The sailfin flying fish (Parexocoetus brachypterus) is a member of the flyingfish family Exocoetidae. As is typical of other members of its family, this species has the ability to jump out of the water and glide on hypertrophied fins in order to evade predators. It is considered a “two-winged” flying fish, meaning that it only has enlarged pectoral fins, as opposed to “four-winged” flying fish, which have both enlarged pectoral and pelvic fins.

== Description ==
The sailfin flying fish is stocky as far as flying fish are concerned. It has comparatively small pectoral fins and a long dorsal fin relative to other flying fish. One distinguishing feature is its blunt snout. It displays countershading. One average, P. brachypterus measure 110-130 mm in length. Females of the species are usually slightly longer and heavier than the males.

== Distribution and habitat ==
This species is dispersed globally in coastal and sub-coastal waters. It is found in the Atlantic, Pacific, and Indian Oceans. In the Western Atlantic Ocean, it can be found off the shores of northern Florida to Brazil, as well as in the Gulf of Mexico and the Caribbean Sea.

== Behavior ==
When spawning sailfin flying fish aggregate in large numbers, with groups estimated to contain up to one million members in some cases. The individuals in such aggregations display high-energy jumping, gliding and swimming. Groups contain an unequal sex ratio, with males being approximately three times more abundant than females. Small groups usually containing 3-4 fish have been observed during spawning events. Such groups are thought to consist of one female being pursued by several males; these observations are consistent with the sex rations observed in the group as a whole. There are two spawning periods during the year, one from September to January, and one from March to August. Unlike other species of flying fish, it is unsure whether or not fertilized eggs need to attach themselves to flotsam. There are reports that this species’ eggs may be free-floating.

DATASET EXCERPTS —
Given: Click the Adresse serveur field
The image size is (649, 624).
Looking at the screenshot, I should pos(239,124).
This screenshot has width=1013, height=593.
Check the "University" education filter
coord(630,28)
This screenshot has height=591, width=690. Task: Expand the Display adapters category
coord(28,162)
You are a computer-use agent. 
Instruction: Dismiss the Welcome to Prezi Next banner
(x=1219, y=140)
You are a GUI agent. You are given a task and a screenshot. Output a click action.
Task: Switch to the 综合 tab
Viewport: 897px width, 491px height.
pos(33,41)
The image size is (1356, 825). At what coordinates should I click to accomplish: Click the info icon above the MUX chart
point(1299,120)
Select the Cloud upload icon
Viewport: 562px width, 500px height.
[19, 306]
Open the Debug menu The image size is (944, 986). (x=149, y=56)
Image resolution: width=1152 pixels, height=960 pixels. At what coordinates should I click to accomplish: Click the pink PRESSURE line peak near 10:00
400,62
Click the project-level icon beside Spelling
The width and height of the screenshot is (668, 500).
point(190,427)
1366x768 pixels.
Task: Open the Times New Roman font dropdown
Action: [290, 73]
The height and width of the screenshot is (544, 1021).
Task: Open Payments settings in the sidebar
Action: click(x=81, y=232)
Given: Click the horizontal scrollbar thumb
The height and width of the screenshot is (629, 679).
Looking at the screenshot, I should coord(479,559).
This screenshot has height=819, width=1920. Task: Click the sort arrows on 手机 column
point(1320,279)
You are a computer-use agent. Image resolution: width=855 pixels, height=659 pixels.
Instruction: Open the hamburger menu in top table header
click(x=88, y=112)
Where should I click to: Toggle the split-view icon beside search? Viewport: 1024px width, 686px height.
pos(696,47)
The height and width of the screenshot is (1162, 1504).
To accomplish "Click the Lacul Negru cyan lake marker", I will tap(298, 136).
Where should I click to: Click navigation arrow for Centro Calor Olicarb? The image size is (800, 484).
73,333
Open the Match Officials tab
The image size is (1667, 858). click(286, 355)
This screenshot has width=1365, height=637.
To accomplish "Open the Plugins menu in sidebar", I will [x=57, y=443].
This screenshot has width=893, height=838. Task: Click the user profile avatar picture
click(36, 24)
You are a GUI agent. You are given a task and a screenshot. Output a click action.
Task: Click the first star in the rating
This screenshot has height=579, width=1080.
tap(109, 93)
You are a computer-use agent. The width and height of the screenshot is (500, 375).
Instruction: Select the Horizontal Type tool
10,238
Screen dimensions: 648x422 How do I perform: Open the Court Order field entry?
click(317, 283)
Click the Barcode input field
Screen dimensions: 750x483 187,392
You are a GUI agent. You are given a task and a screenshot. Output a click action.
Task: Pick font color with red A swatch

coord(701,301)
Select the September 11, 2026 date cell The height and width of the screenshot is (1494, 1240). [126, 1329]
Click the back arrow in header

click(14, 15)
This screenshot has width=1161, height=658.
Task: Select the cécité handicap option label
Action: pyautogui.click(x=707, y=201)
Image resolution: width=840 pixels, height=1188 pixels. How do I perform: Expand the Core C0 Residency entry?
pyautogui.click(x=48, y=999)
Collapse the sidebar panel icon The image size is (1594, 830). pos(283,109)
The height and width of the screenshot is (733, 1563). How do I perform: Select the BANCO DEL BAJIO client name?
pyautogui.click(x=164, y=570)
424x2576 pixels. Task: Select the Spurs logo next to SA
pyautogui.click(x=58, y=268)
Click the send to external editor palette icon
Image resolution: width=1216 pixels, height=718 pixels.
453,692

WHAT YOU NEED TO DO —
1. According to the sailfin flying fish excerpt, what makes this species a "two-winged" flying fish?
2. Write what comes next in the sailfin flying fish excerpt, starting after its final sentence.

SET OF ANSWERS —
1. Only its pectoral fins are enlarged.

2.
== Ecology ==
Like most other flying fish, the sailfin flying fish feeds primarily on zooplankton. It has also been found to eat fish scales and Sargassum, and is thought to be a generalist. It plays an important ecological role as a prey species for larger predators. Some organisms known to predate on the sailfin flying fish are large fish, dolphinfish in particular, large squids, and seabirds. The sailfin flying fish is the only known host to the buccal attaching parasite Glossobius parexocoetii, an isopod in the family Cymothoidae. P. brachypterus has also been seen hosting various other species of parasites.

==Importance to humans==
P. brachypterus is generally considered bycatch by the commercial fishing industry. However, like other flying fishes, they can be prepared as salted fish by salting them and leaving them to dry out in the sun.

In Taiwan, the sailfin flying fish and other flying fish are eaten by locals and are also used as bait. Flying fish eggs are also exported to Japan. To the Tao people, an indigenous ethnic group in Taiwan, P. brachypterus is one of the species of flying fish that comprise the bulk of their traditional fishing stock. Important Tao festivals coincide with the arrival and departure of flying fish from local waters. Between 2006-2007, there was a 60% decrease in the numbers of flying fish taken from Taiwanese fisheries, leading to concern from the indigenous people about the long-term viability of the flying fish stock.

As an important prey item of dolphinfish, the sailfin flying fish and other species of flying fish play an important ecological role in maintaining dolphinfish fisheries.

Because of high populations in the eastern Caribbean, some scientists have suggested investigating the feasibility of commercial P. brachypterus fishing in the region.